Inaugural Regional Pastoralism Day and Expo


Considering the challenges facing pastoral communities and the need to explore how best to adapt and transform pastoralism in the region, UNDP supported IGAD to organize the inaugural Regional Pastoralism Expo in collaboration with Ethiopia’s Ministry of Irrigation and Lowlands. The groundbreaking event brought together pastoralists, pastoralist civil society organizations, private sector, academia, policy makers, development partners and other stakeholders. From January 26 – February 1, 2024, participants exchanged ideas and shared lessons as they sought to address challenges affecting pastoralism and explore opportunities to transform this sector and support pastoral communities in the borderland areas of IGAD region. Participants and delegates participated in panel discussions and toured exhibition booths where they had a taste of the rich cultural heritage among pastoral communities in the region. They also immersed themselves as they experienced the rich cultural diversity through crafts, customs and cuisines of the pastoral communities. 

Amidst the challenges, the Expo showcased untapped opportunities that could breathe new life into pastoral communities. The vast ASALs of the IGAD region hold the key to unlocking economic and livelihood potentials by implementing the following key recommendations:

  1. Climate resilience: Develop and implement climate-resilient strategies to mitigate the impact of climate change on pastoral livelihoods

  2. Modernize pastoralism: Embrace innovative technologies to modernize pastoralism and build capacities, especially among the youth 

  3. Policy development and harmonization: Advocate for the development of pastoralism-friendly policies, and harmonize policies across IGAD member states with a focus on the ratification and domestication of the Transhumance Protocol to ensure safe, free and orderly movement of pastoralists and their livestock across national borders.

  4. Diversification: Collaborate with the private sector and other stakeholders to explore and invest in alternative livelihoods for pastoral communities, such as tourism and sustainable initiatives, including water and irrigation infrastructure and rangeland management.

  5. Cross-border cooperation: Facilitate cross-border collaboration, knowledge sharing and interaction among pastoral communities to foster unity and mutual support

  6. Youth and women inclusion: Integrate youth and women into pastoral development initiatives, including land governance ensuring their active participation in decision-making processes.
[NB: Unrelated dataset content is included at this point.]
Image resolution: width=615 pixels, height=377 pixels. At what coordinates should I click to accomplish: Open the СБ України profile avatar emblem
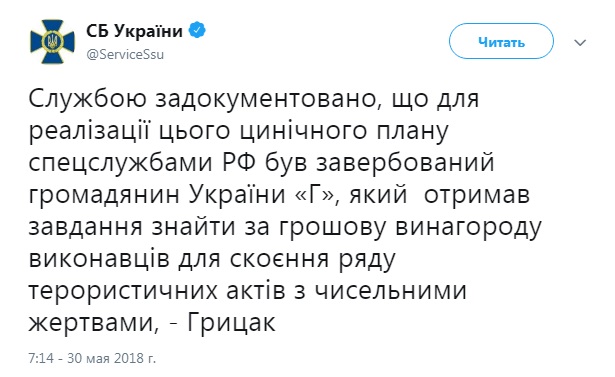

Advocacy: Amplifying Pastoral Communities’ Voices through Policies

The Expo provided a platform for leaders in pastoralists communities, legislators and policy makers to interact with pastoralists and organizations supporting pastoral communities for allowing them to listen from their concerns. The Expo became a rallying point for advocates like Hon. Christine Nakimwero, Women MP & Shadow Minister for Water & Environment in Uganda and who serves in the Environment and Natural Resource, and Climate Change committees of Parliament, and Hon. Daniel Nanok, MP from Turkana West who is a member of the Pastoralists Parliamentary Group, a caucus of MPs from pastoral counties in the Kenyan Parliament.

Delegates noted that in all IGAD countries, only Ethiopia has developed the Pastoral Development Policy and Strategy. Considering the many areas that pastoralism touches, different ministries or departments have some elements of pastoral issues at different stages. “I have got insights to share with other members of parliament on how to improve the performance of pastoralists especially in the rangelands and to awaken sleeping policies at cabinet and ministerial levels to help us rejuvenate the debate in as far as pastoralism is concerned,” said Hon. Nakimwero as she also called for IGAD to audit all existing pastoral frameworks in the region, reflecting the urgency to address pastoralism's challenges. 


Her sentiments were echoed by Hon. Nanok. “Our work is to make laws,” he said, “our coming here has helped us to understand what issues we need to legislate. This information and lessons from this Expo will help us know how to lobby and advocate for pastoralism to be considered as a critical sector in the central government’s planning system.” Pastoral communities are not merely cultural entities but contributors to national and regional economies. The leaders’ commitment to advocacy is a testament to the need for supportive policies that recognize and nurture pastoral communities’ unique way of life.

Unity Across Region’s Borderlands

The expo also emphasized the unity among pastoralists across borders who share languages and cultures. “As pastoralists, we want to move together because we are one people,” said Lomoe Simon Peter Lokure from Karamoja Cluster in Uganda. Lokure is also the Executive Director, Dynamic Agropastoralist Development Organization (DADO) and Chairperson of Coalition of Civil Society Organizations working with Pastoralists in Uganda. “We want to be supported to move together, interact and learn from each other and support each other across borders.” Lokure shared insights on the shared language and practices among pastoralists in Karamoja, Ethiopia, South Sudan, and Kenya. He underscored the commonality among pastoralists, transcending artificially imposed borders, reinforcing the call for regional collaborative efforts to have joint border markets, harmonized cross-border policies, and regional cooperation.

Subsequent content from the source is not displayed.